‘Pan-İslamist’ ve ‘Atatürk’ün yolundan saptılar’ demesinin kanımıza dokunacağını, bizi bunca kızdıracağını nasıl kestirseydi Macron?
Nereden bilecekti ‘ümmetçi’ denmesine bu kadar bozulacağımızı?
Sultan Abdülhamit’in de izlediği İslam birliği siyaseti gütmek demek, pan-İslamizm.

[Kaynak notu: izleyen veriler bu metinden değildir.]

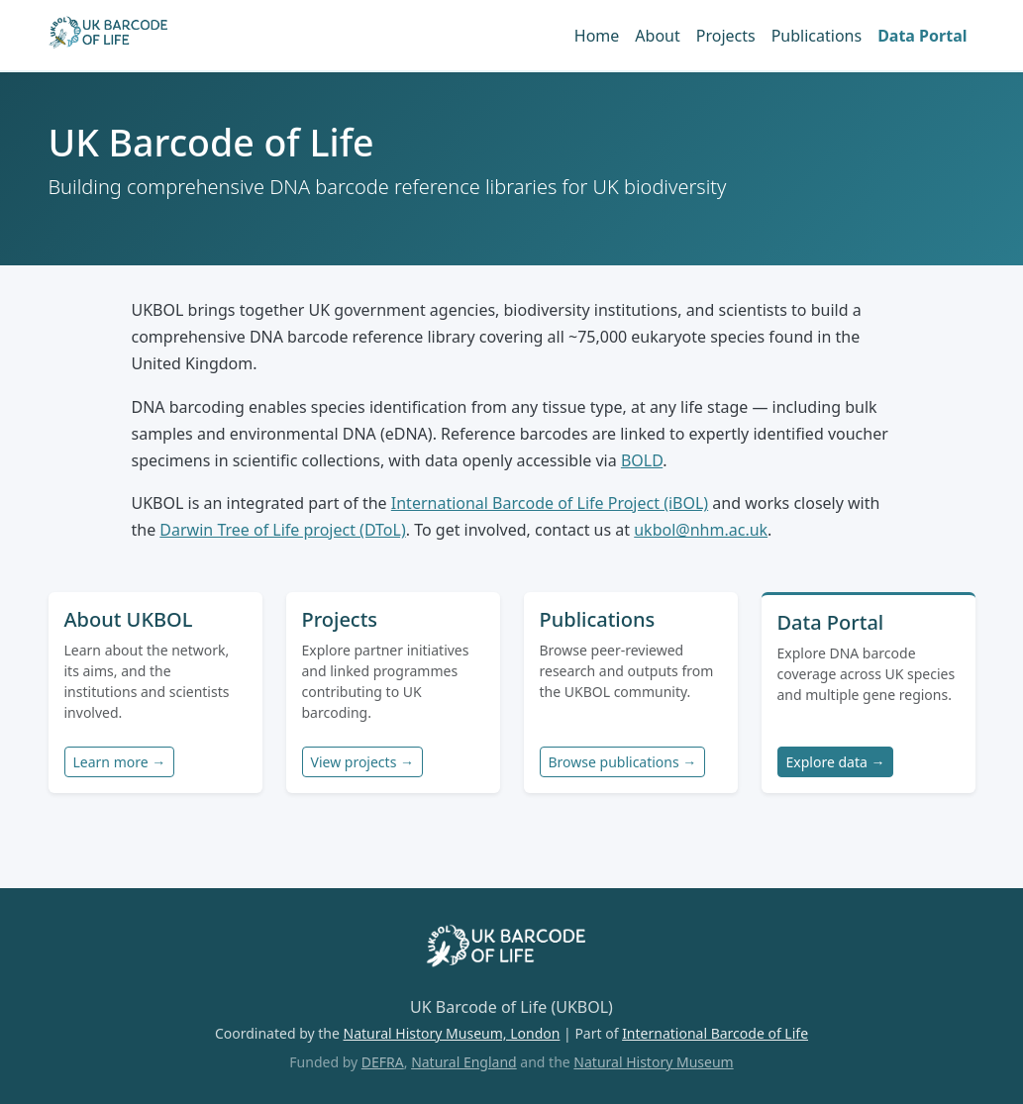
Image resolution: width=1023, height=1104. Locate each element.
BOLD (642, 460)
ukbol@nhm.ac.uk (700, 530)
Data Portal (922, 36)
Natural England (464, 1062)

Madem ağır hakaret sayıyoruz, ne demeye kendi algımıza operasyon çekip durduk ki? Aynen Abdülhamit gibi İslam dünyasının birliğini savunduğumuz, ümmetin umudu olduğumuz, Hristiyan alemiyle din savaşına tutuştuğumuz, gavurdan dost edinemeyeceğimiz, küffarın karşımızda tek millet birleştiği ve Haçlı İttifakı’yla cihada liderlik ettiğimiz izlenimini, kendi ağzımızla biz vermedik mi?

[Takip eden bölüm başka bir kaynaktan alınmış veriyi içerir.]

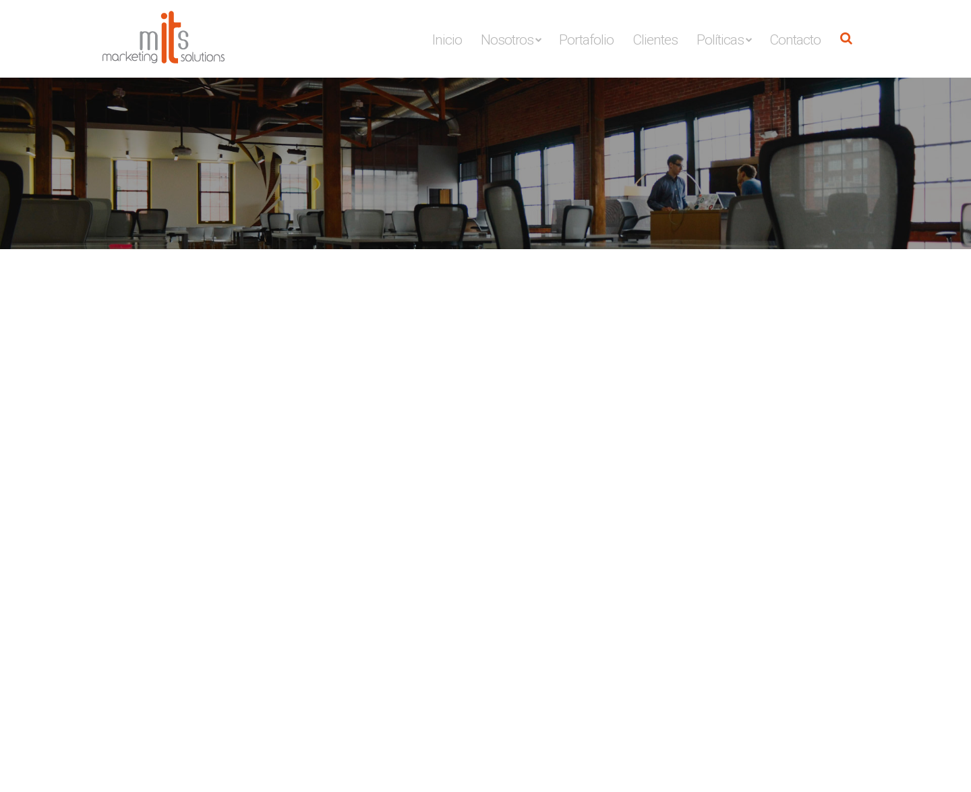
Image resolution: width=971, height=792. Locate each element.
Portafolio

Madem Atatürk’ün Batılılaşma çizgisinden çıktığımız iddiasına ateş püskürüyoruz…Yerlilik ve milliliği Batılılaşmaya, Cumhuriyet’in modernleşme zihniyetine anti-tez gibi sunarak, ne diye dümeni Batı hayranlığından Batı düşmanlığına kırmışız gibi yanlış bir intiba bıraktık ki?
Kim ne dediğini bilmiyor bu durumda? Kim kavramları karıştırıyor?
Türkiye-AB ilişkilerindeki ikiyüzlülüğe artık bir son vermeye, gerçekçi ve dürüstçe bir yüzleşmeye çağıran Macron mu?
‘Uyduruyor, iftira ediyor’ diyen biz mi?